As mentioned, the potential uses of AR for training are numerous and largely untapped; one of them is CPR training. CPR, or Cardiopulmonary Resuscitation, is a lifesaving technique useful for the case in which someone’s heartbeat or breathing has stopped due to heart attack. In the United States, more than 350,000 people experience heart attacks each year, and without proper CPR, nine out of ten die. The American Heart Association recommends CPR with chest compressions in the event of witnessing such an incident. For the untrained person, hands-only CPR is enough, entailing 100 to 120 uninterrupted chest compressions a minute. The CPR process keeps oxygenated blood flowing to the brain and other vital organs until more medical treatment can restore normal heart rhythm. There are many ways of receiving training in CPR besides taking a class with a CPR instructor, though it is the best option if time permits. In the case where many people are taking the course or would like to self-train, a CPR training manikin is the best option. The drawback for this option is the cost of the manikin and the restrictions on locations for training. As the number of heart attack victims is very high and the chance of survival is low without proper CPR treatment, we need new and engaging learning methods for CPR education, especially in schools or universities, to increase the number of people who know how to perform proper CPR. Now, there is another option, i.e., using application software, such as popular AR technology. Since there is still some limitation on using the software, which requires some extra equipment such as Microsoft’s Hololens or Google glasses, and also due to the reality of the CPR process and environment, in this research we focus on developing an AR system that represents the realistic CPR training environment using the nearly ubiquitous technology of a smartphone. Since CPR is known to be both hard to teach and, once learned, hard to retain, using a smartphone with AR applications makes it possible for people to train any time they want and as many times as they need.


Conclusion

In this paper, we presented an interactive marker-based AR system for CPR training, which is a low-cost and high-efficiency system for group training. Even though our system used eye goggles connected to iOS or Android mobile phones, which are cumbersome, it is practical enough for users since many people are already using them for playing VR and AR games. Soon, low-cost, lightweight AR glasses with good viewing experience will be available, so CPR training using AR techniques will be among the top choices for users.

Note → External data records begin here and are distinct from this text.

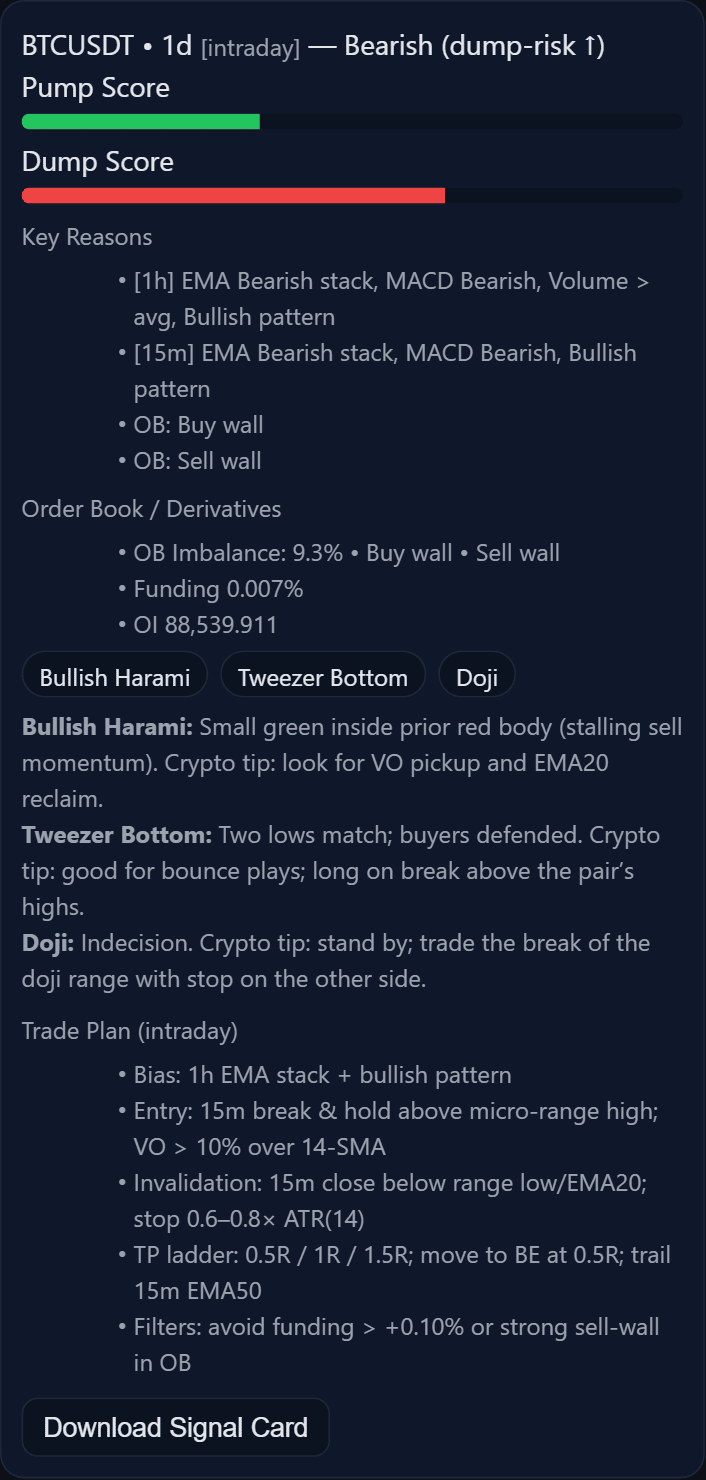This screenshot has height=1480, width=706.
Task: Select the Doji pattern chip
Action: (x=477, y=677)
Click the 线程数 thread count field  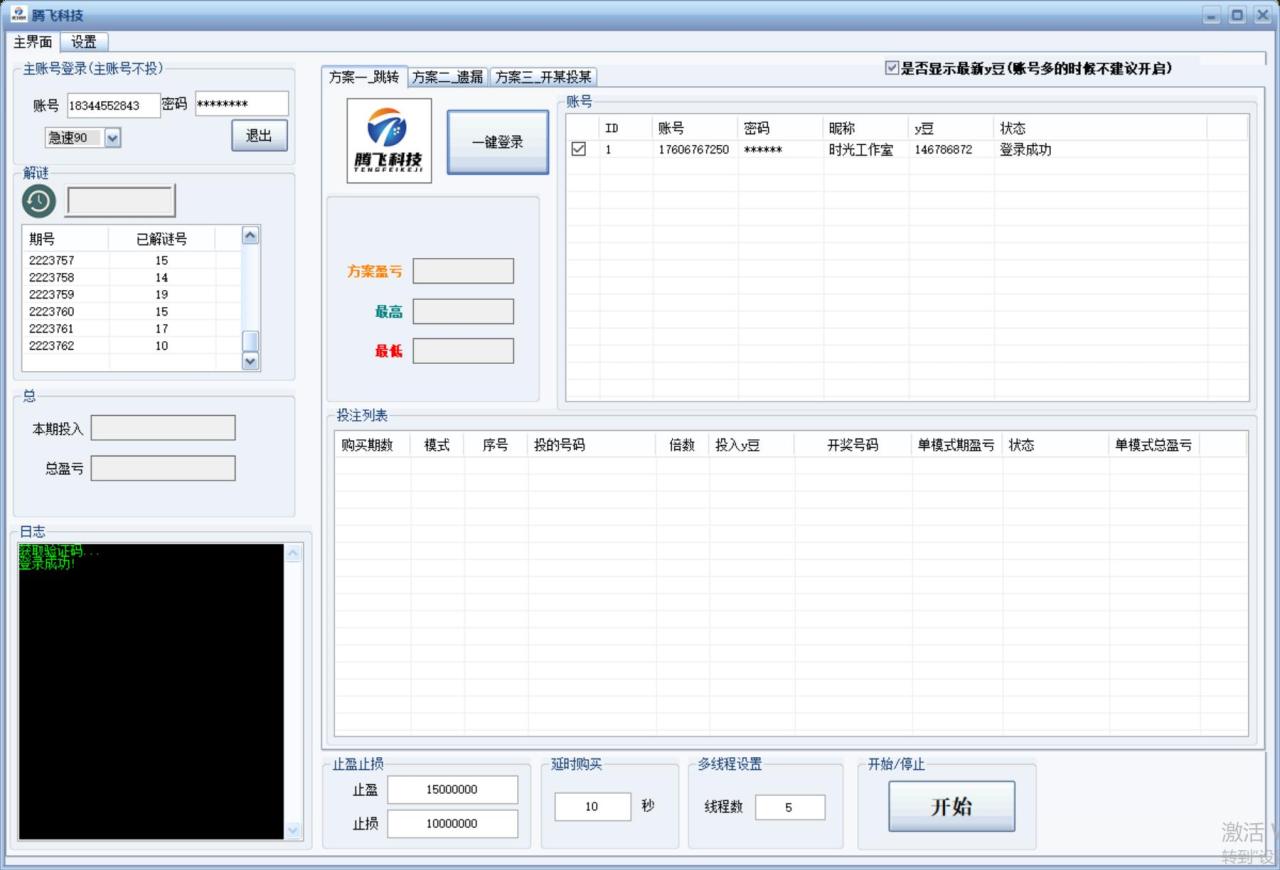coord(790,807)
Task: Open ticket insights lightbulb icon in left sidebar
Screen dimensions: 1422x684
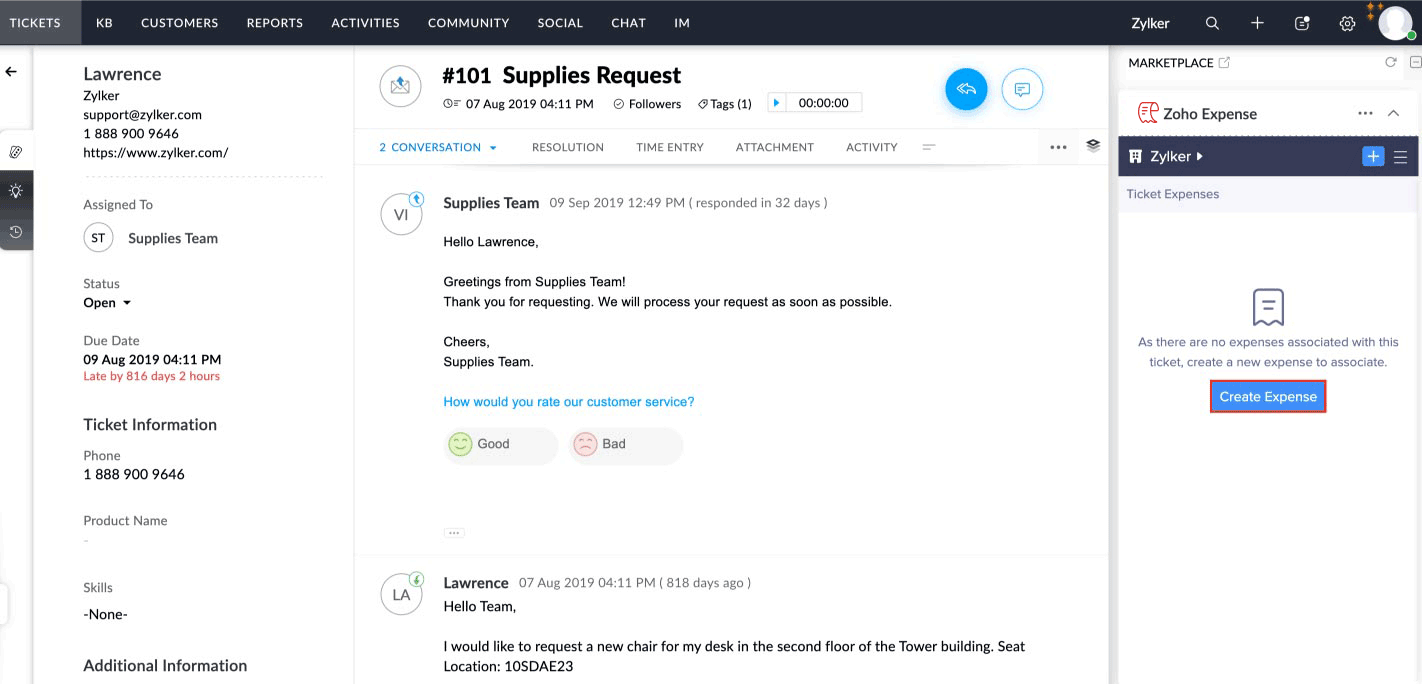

Comparing this CPR training using AR technology with other methods (either using CPR training manikins or taking a class with a CPR instructor), it was evident that our approach has some advantages. One example is the accuracy of training in which trainees get all the information about their practice in real time, so they can adjust their performance to meet the goal quickly. Another advantage is cost saving, because the system needs only a mobile phone that almost everybody has, so no need for expensive equipment. In summary, training many people to perform CPR correctly is possible with AR technology, so in the future, with this kind of CPR training application, many lives can be saved.